何かのセンサーに反応したので少し意地悪をしようと思って話をしたが、ふたりの状態をみて、ちょっと意地悪をし過ぎたと反省した。

「リンは、頑張る人は大好きだぞ。」

お兄ちゃんが小声で呟くと灰化が止まった。

おっ?これはいける?と感じたお兄ちゃんは、もう一踏ん張りする事にした。

「あと、リンは家族や仲間を大事にする人好きだよ。あと、一度決めた事を最後までやり遂げる人も好きだよ。」

その言葉を聞いてふたりは一気に復活した。

「よし!頑張るぞ!」

「はい!兄上!」

ふたりはは最初より元気になり、柔軟体操をいつもの倍のスピードでこなしだす。
お兄ちゃんはそんなふたりを見て励まし過ぎたと少し後悔した。

そんな彼らの姿を必死に笑いを堪えて見守るムキじぃーちゃん。

 夕方までそれぞれ分かれて過ごしてお父さんとお母さんの待つ家に戻ってきた。

家に帰るとお兄ちゃん達が先に戻っていた。
私は皆で収穫した菜園の野菜類をお母さんに見せた。

収穫してきた野菜はお父さんとムキじぃーちゃんが地下の食糧庫へ持って行った。

その間私はお兄ちゃんと王子達でプレイスペースで今日の出来事を話し合っていた。
もちろんドラしゃんの監視付きだ。

「あれからお兄ちゃん達は何してたの?」

私はお兄ちゃんに話しかけたのになぜかユウキとユウトが笑顔で答えた。

「僕達は訓練場で基礎訓練をしたんだ。きちんと最後までしたんだぞ!」

「そうです。僕も、兄上も最後までしました。」

「....。へぇー。」

私はふたりの気迫に押されて少し引いた。
私に語りかけてくるふたりの目は、何故か輝いている上に何かを期待している目をしていたからね。

なんなんだろうと不思議そうにふたりを見つめる私にお兄ちゃんがそっと耳打ちをした。

「このふたりはね、リンに褒められたいんだって。なんか褒めてあげて。」

(えーーーー?!私にですか?)
私は思わず、耳打ちするお兄ちゃんを見つめると頷いていた。

そして目の前の王子達を横目でみると、目を輝かせてまだ私を見つめているではないか。
再度お兄ちゃんに目線を送ると諦めろと言わんばかりの表情をされた。

仕方がなく私は覚悟を決めて王子達の方に向き直して、若干引き気味の笑顔でふたりに声を掛けた。

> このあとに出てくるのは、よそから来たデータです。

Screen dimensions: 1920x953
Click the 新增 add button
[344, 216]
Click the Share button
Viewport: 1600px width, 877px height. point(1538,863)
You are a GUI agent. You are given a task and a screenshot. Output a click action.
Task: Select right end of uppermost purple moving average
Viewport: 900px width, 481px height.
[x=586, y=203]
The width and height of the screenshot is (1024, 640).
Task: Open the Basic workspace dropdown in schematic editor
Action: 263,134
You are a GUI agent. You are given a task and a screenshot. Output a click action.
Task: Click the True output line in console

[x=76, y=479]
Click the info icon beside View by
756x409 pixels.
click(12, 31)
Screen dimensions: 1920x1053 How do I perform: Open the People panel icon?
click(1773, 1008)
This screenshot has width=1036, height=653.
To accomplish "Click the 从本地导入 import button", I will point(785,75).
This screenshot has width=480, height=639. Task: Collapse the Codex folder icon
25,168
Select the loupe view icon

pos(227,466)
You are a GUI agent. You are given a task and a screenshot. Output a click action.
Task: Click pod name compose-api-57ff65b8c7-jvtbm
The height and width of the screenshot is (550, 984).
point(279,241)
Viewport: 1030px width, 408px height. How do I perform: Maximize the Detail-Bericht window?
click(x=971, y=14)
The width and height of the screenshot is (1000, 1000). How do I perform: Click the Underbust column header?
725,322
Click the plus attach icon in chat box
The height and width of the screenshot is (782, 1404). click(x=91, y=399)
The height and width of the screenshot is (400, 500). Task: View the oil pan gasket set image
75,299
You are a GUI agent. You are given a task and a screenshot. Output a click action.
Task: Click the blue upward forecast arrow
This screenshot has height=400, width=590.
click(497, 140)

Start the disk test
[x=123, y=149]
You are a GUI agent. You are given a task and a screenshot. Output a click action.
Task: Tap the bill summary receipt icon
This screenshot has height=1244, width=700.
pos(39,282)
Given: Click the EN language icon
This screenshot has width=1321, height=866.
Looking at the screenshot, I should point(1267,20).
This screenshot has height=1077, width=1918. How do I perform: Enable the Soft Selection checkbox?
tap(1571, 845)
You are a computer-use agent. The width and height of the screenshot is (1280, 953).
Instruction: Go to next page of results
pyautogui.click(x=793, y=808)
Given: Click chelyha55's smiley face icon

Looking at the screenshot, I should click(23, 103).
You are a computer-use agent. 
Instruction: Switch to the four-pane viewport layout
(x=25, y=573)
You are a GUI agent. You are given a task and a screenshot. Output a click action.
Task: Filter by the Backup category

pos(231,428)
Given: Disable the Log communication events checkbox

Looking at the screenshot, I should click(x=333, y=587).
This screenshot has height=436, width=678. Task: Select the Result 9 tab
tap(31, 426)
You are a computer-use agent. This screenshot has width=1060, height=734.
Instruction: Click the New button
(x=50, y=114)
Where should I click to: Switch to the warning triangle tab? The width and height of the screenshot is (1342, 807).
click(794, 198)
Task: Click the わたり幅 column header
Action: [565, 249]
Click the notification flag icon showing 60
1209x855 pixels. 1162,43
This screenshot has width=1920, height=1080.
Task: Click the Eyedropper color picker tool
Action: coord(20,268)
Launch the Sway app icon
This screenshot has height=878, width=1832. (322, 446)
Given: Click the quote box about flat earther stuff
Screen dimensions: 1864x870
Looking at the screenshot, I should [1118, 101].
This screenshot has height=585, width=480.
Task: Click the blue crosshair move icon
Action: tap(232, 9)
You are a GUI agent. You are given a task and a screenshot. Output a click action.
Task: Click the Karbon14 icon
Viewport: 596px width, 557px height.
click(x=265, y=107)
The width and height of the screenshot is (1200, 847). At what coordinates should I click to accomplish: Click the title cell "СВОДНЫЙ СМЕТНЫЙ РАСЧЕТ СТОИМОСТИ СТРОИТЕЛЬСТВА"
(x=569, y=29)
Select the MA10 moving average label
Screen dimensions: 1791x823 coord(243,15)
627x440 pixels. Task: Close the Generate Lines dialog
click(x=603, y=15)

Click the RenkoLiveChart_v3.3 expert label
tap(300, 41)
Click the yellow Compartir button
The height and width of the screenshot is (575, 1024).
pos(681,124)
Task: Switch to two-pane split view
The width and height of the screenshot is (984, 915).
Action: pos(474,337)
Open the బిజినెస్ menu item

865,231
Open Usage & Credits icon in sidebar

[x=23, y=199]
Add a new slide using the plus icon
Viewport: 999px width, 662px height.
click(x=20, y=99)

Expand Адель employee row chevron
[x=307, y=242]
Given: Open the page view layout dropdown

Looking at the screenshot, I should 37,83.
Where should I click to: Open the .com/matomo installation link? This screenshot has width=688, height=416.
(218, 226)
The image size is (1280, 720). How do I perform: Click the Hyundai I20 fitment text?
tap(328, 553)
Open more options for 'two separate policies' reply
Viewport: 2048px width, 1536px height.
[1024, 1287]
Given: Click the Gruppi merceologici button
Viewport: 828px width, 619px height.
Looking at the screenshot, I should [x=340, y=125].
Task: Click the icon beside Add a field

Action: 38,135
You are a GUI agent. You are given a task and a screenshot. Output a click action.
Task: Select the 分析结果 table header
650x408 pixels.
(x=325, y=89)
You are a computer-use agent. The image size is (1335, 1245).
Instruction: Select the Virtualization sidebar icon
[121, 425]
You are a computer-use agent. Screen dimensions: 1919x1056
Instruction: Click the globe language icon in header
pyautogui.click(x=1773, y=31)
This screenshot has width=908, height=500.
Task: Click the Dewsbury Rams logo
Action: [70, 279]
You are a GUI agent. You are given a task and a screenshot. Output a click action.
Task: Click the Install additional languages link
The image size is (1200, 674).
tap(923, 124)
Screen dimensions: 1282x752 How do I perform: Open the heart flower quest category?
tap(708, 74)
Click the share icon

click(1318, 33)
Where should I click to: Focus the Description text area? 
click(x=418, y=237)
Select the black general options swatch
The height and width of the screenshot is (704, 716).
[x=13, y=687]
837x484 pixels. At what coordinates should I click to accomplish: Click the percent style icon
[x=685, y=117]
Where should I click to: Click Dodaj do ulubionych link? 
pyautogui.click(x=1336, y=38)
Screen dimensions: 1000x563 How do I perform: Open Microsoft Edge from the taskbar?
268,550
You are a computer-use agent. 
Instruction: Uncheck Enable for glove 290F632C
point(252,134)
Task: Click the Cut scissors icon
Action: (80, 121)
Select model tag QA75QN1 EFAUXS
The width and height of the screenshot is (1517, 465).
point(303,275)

「すごいですね。でも、最後までこなすのはとうぜんなのでしょう?なぜそれをじまんされるのでしゅか?」

私の言葉にふたりの王子、お兄ちゃんにドラしゃん、お母さんにお父さん、ムキじぃーちゃんも固まった。

私は逆に周りの反応に驚いた。
何か間違った事言ったのかと。
不思議そうにキョロキョロする私にドラしゃんが代表で声を掛けてきた。

『お嬢様。なぜそのような御言葉を?』

どうやらドラしゃんの言葉はその場に居た私以外の全員が思っていたみたいで、視線が集まっていた。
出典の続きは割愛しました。